The class of antibiotics under the lens is the HP-CIA, that is, the one declared by the World Health Organization as “antibiotics of critical importance“. So important that the UN agency warned that their use in animal husbandry should cease altogether. The risk, in fact, is that these products become useless to cure humans if bacteria begin to develop resistance to antibiotics.

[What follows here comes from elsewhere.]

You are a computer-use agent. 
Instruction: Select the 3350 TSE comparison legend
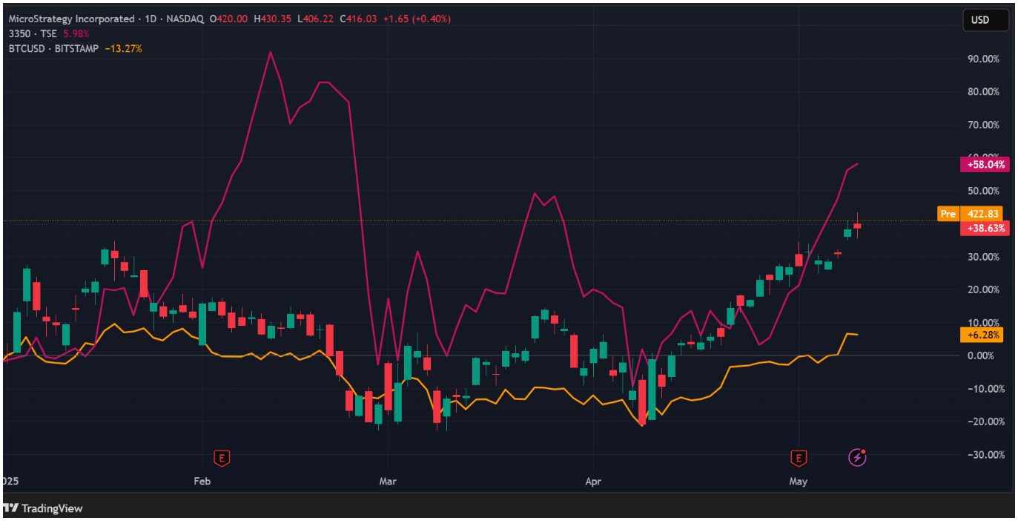(x=33, y=33)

Despite the UN request, data from the US Department of Agriculture on the 10 largest groups involved in transforming meat speak for themselves. In all their suppliers there is evidence of the use of at least one HP-CIA. But in some cases, as with JBS, up to 7 were found at the same time, while suppliers of another large meat brand like Cargill use up to 5 of them together.
The spread of drug-resistant bacteria in the environment poses a huge public health challenge because it “creates an inexorable cycle of escalation,” says Dr Sameer Patel, an infectious disease specialist at Lurie Children’s Hospital in Chicago. “You have to use stronger antibiotics because you don’t want the patient to get more sick and die. And then you use these more powerful antibiotics and eventually the patient becomes resistant to those antibiotics“.
Antibiotic resistance is the cause of the deaths of about 1.3 million people every year worldwide. In the European Union, according to data from the European Antimicrobial Resistance Surveillance Network (EARS-Net), more than 670 thousand infections occur each year due to antimicrobial resistant bacteria (including antibiotics)And that about 33,000 people die as a direct result of these infections. In the United States the annual deaths attributable to this cause would be about 35 thousand.